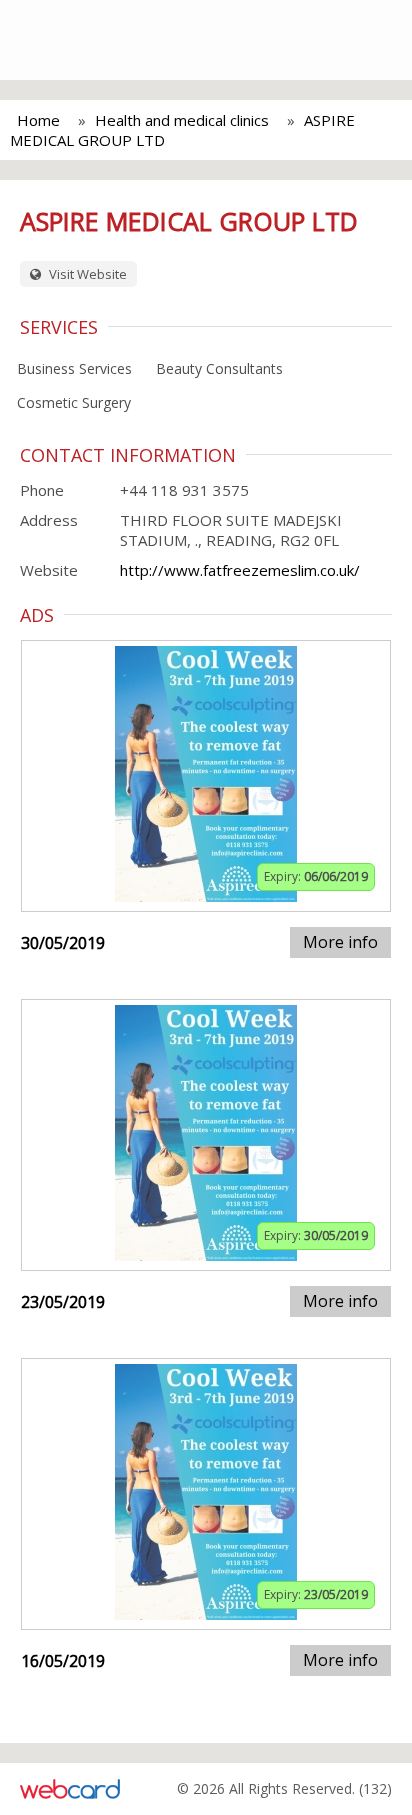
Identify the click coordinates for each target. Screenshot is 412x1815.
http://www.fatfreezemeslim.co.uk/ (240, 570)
__________
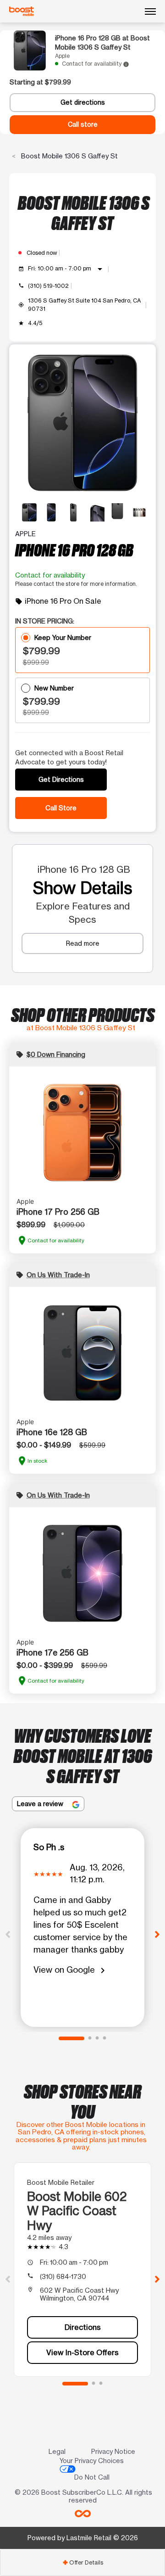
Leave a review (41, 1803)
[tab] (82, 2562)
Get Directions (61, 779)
__________
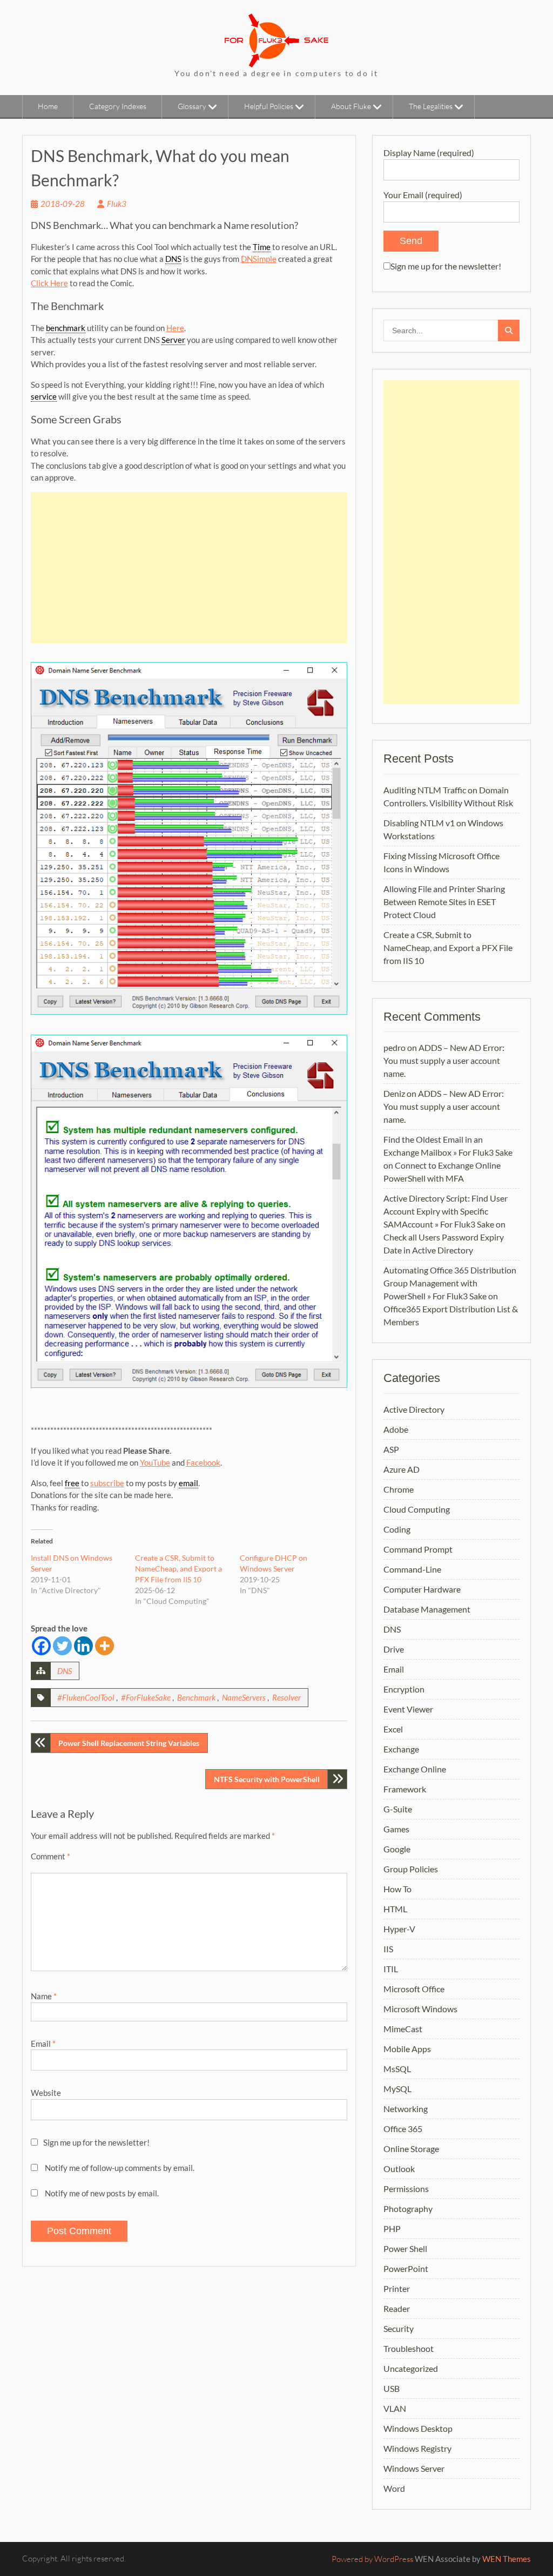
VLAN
__________
### ACTIVITY
Out of the listing above, reproduce exactly the lines from the one with "Identify the click" up to and including the one with "http://www.fatfreezemeslim.co.uk/ (240, 570)".

### OUTPUT OF THE EXERCISE
Identify the click coordinates for each target. Screenshot is 412x1815.
http://www.fatfreezemeslim.co.uk/ (240, 570)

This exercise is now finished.